**YOUR ASSIGNMENT**
The lines below that include "Search" are to be found and copied.

[Stored data entries]
- - - -

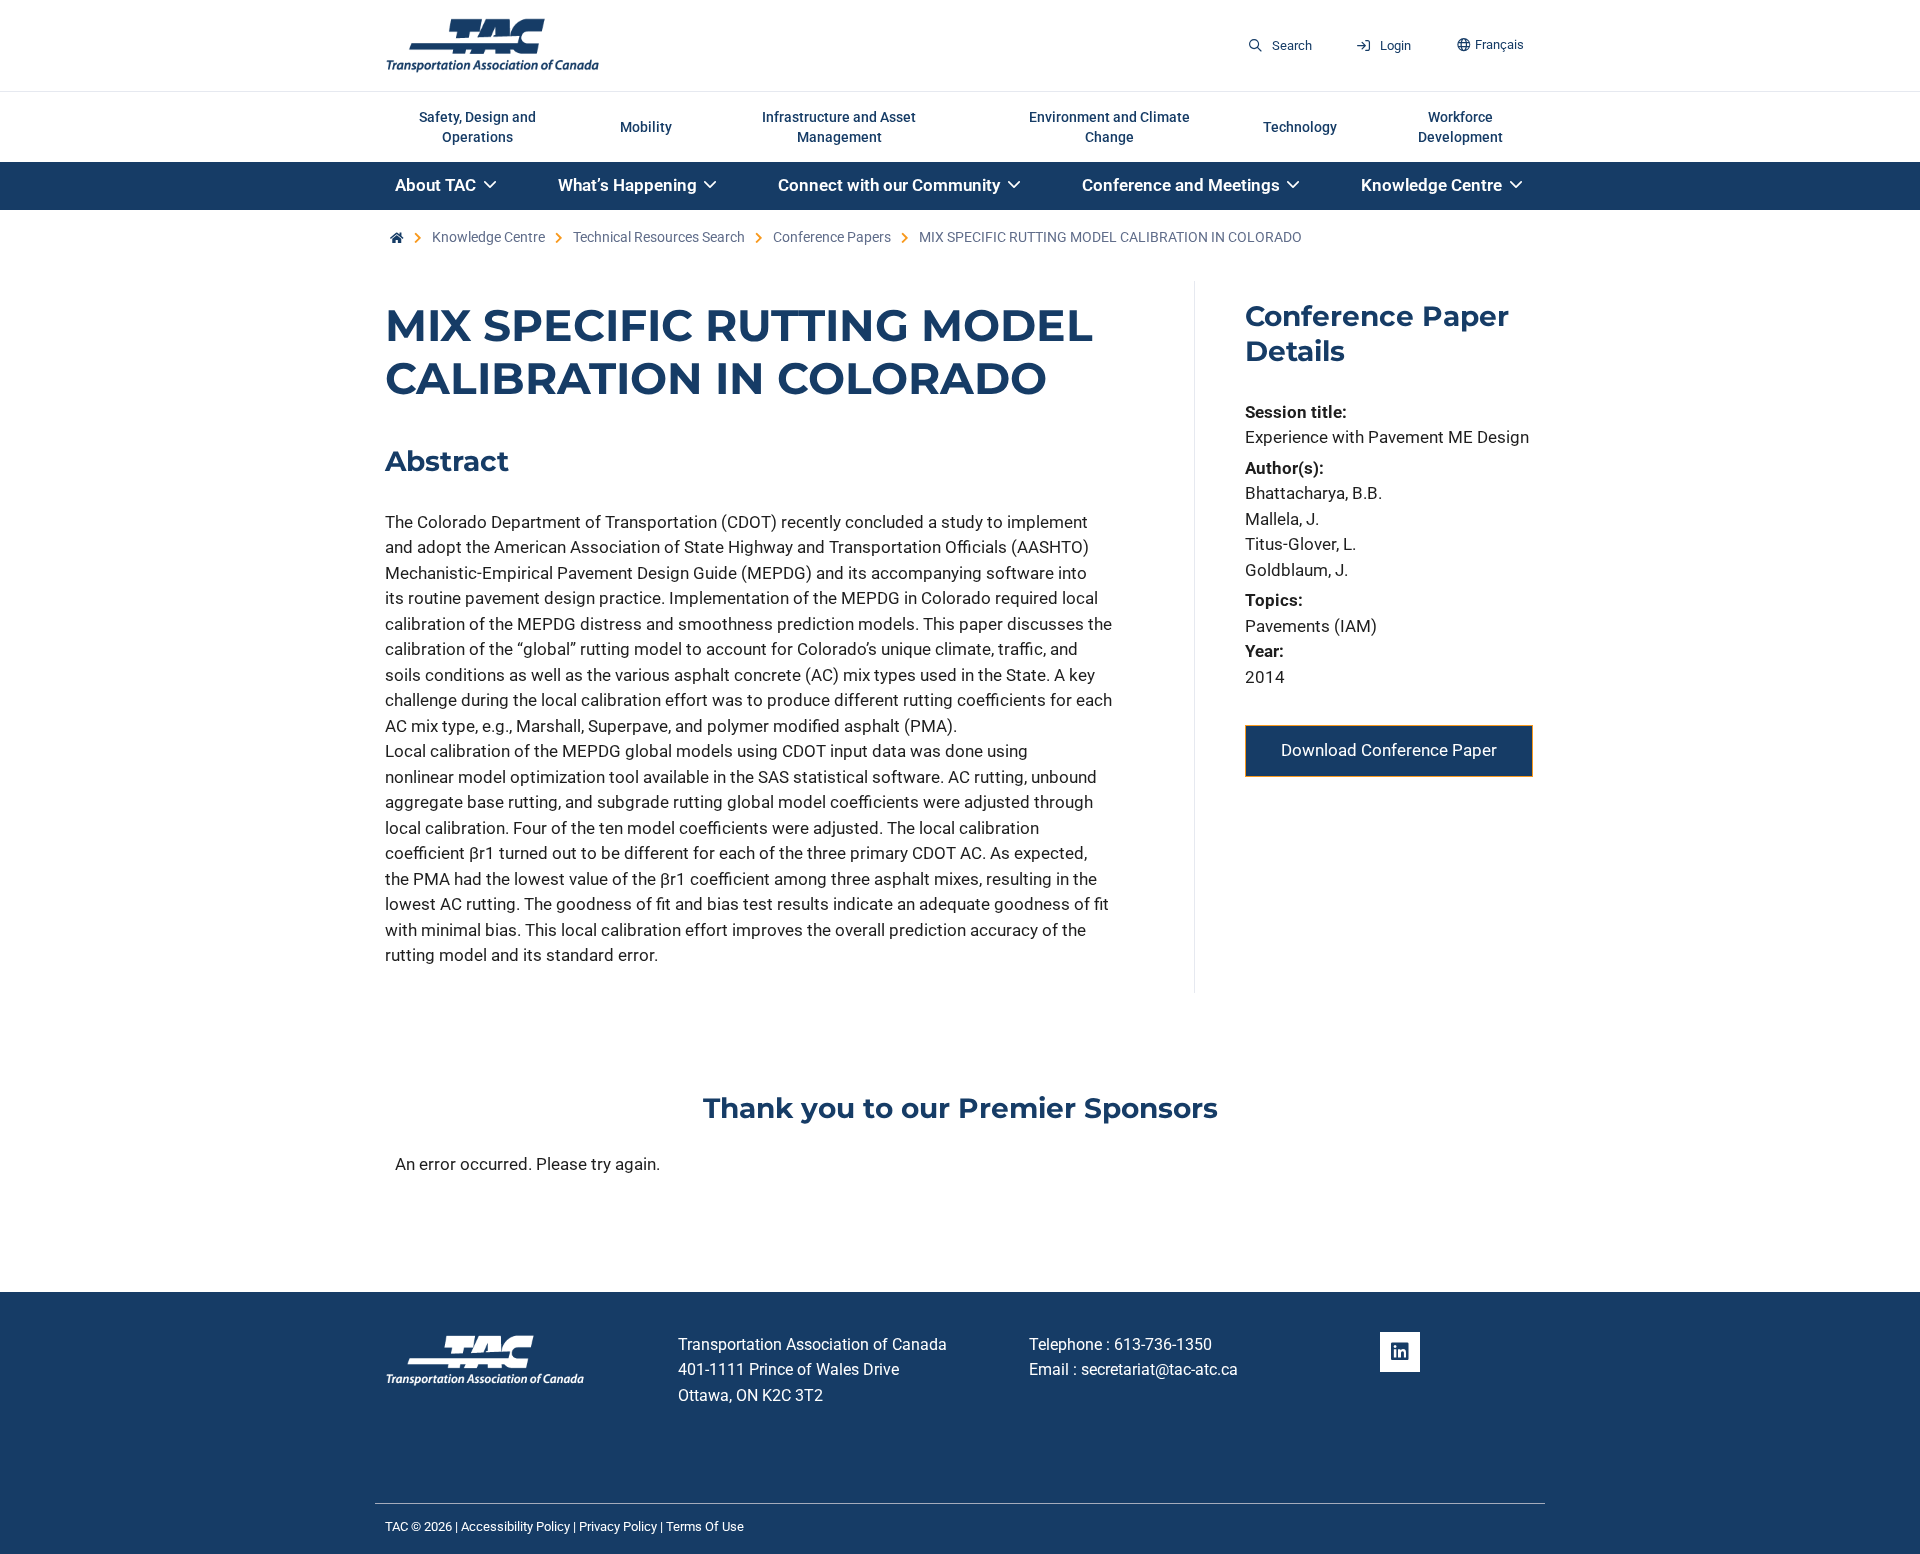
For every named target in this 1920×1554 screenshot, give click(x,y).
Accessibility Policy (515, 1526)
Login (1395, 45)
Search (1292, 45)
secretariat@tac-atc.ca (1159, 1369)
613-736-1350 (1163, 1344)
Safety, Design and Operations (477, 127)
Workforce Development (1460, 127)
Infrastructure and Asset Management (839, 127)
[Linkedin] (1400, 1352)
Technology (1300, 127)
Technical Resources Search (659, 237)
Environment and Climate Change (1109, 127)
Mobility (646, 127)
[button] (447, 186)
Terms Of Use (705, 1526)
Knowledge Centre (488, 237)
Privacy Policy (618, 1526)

- - - -

**ANSWER TO THE EXERCISE**
Search (1292, 45)
Technical Resources Search (659, 237)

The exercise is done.